ALLPHIN: Safe boating is no accident

Don Allphin

Herald Correspondent

Visitors to Lake Powell last week saw sustained winds above 30 miles per hour and gusts upwards of 50. When the winds hit on Wednesday and Sunday, many boaters became stranded for upwards of a day or had difficulties loading their boats using the new, unprotected boat ramp at Bullfrog Marina. For much of those two days, even if harbor officials had known where the stranded boaters were, rescue missions couldn't have been considered until the winds and waves subsided. Three boats involved in The Bass Federation (TBF) fishing tournament over the weekend failed to report back to the weigh in and were reported as MIAs until late in the evening on Sunday.

Steve Christensen of Castle Dale, one of the anglers who failed to return on time, shared his experience via telephone.

"We were about 30 miles or so north of Bullfrog and in that area the winds were light and very manageable," Christensen said. "We knew there was a storm in the forecast so we planned to head back towards Bullfrog at 11:00 a.m. just to be safe (winds were predicted to begin between 12 and 2 p.m.)"

When winds come from the south, the area between Moki and Knowles Canyon is known locally as the "washing machine," a narrow gauntlet in which waves don't dissipate, but rather bounce off the steep canyon walls on both sides of the channel. As the winds build, the waves follow suit and instead of creating large "rollers" going in one direction, the surface is churned in several directions making it extremely difficult to navigate.

"We were catching fish so we stayed too long in our area and when we began our trip back down the lake we soon realized our mistake," he said. "When we moved through the lower part of Good Hope Bay we were already hitting some very significant waves. And, when we reached Knowles Canyon we knew we were in trouble."

Christensen was in a shallow-hulled bass boat built to take on large waves but not necessarily to keep the occupants of the boat dry in the process. So, when his boat couldn't stay on plane (run across the tops of the waves), he was forced to slow down and with the bow up in the air literally plowed through the huge waves and confused water.

"Sprays of water battered us constantly as we inched our way south," Christensen continued. "We kept thinking we should pull into a canyon off the main channel and wait out the storm so eventually we entered Hansen Creek Canyon to get some relief from the wind. Much to my chagrin, however, my partner for the day had gotten wet and had developed hypothermia and needed assistance in a hurry."

The two found another group of stranded boaters/campers in Hansen Creek and so Christensen decided to get his fishing partner, Clint Martinez off the boat, into some dry clothes, and out of the incessant wind. After finding enough of a cell signal to notify tournament organizers of their location, they waited out the storm with the other stranded boaters while Martinez tried to get dry and warm.

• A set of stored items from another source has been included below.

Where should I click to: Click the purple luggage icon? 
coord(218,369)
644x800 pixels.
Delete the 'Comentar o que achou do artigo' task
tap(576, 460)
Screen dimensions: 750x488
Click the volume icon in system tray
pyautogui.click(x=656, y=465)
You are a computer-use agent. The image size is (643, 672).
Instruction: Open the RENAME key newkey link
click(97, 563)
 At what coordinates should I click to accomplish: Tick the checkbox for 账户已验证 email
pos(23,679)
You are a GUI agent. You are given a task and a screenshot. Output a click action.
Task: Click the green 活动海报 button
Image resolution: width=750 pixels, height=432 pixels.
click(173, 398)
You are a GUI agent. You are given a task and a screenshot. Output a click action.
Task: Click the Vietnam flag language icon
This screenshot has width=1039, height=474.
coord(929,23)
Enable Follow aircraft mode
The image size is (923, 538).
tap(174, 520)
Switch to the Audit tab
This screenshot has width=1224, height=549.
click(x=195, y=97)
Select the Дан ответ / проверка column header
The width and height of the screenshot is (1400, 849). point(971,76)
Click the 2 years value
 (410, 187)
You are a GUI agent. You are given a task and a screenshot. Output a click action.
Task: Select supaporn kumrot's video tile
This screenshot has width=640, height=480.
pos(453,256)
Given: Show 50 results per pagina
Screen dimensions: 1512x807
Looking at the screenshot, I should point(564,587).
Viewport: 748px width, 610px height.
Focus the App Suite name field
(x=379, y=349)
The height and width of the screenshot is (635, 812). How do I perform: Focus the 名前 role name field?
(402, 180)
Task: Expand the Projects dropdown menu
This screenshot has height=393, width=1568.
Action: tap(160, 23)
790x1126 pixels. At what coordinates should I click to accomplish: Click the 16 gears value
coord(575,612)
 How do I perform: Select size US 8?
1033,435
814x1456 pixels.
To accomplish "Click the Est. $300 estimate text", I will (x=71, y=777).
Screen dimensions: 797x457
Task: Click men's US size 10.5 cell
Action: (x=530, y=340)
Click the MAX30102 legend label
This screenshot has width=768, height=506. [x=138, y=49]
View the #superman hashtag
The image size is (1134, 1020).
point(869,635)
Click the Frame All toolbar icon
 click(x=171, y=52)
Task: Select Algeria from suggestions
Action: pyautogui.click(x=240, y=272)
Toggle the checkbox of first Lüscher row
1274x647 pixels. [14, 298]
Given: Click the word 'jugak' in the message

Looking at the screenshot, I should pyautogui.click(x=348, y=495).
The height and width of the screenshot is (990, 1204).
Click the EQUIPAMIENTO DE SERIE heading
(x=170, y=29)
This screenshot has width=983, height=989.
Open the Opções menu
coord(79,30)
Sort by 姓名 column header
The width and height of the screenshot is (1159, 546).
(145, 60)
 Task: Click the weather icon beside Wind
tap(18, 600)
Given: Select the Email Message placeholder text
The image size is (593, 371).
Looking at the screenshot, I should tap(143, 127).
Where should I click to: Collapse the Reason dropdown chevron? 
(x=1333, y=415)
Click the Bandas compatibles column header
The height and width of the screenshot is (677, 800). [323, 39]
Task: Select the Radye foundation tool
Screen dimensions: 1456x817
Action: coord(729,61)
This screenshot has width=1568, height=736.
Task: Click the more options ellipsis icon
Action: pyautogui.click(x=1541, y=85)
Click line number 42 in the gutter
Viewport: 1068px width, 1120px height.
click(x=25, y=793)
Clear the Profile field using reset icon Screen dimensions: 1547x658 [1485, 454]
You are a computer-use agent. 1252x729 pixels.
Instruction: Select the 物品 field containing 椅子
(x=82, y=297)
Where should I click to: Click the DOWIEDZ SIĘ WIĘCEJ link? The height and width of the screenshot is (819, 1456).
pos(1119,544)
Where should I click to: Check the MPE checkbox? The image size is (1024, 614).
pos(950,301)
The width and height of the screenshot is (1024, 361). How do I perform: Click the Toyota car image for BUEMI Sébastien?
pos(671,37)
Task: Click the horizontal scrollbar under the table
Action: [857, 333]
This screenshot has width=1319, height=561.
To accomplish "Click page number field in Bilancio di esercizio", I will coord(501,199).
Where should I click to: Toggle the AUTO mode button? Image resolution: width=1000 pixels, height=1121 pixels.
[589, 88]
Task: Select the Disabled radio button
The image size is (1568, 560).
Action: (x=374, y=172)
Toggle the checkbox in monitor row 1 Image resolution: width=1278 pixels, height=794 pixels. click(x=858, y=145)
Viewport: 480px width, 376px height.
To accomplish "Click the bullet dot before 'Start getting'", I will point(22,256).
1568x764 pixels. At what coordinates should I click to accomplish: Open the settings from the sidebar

Finally, late in the evening the wind changed direction which allowed Christensen to make it back to the dock. Martinez, however chose to stay overnight in Hansen Creek, rather than fight the waves all the way back to the marina.

Christensen's preparedness which included extra clothes and plenty of food and water were keys to their safety through the ordeal.

"Our mistake," he concluded, "was assuming that the weather near Bullfrog would be the same as 30 miles to the north.

When boating or fishing on Lake Powell, listen to weather reports and go prepared to spend the night in a protected canyon or have extra supplies on hand to assist others who might find themselves at the mercy of Mother Nature.

Boating safety is NO ACCIDENT.

• Don Allphin can be reached at don@donallphin.com.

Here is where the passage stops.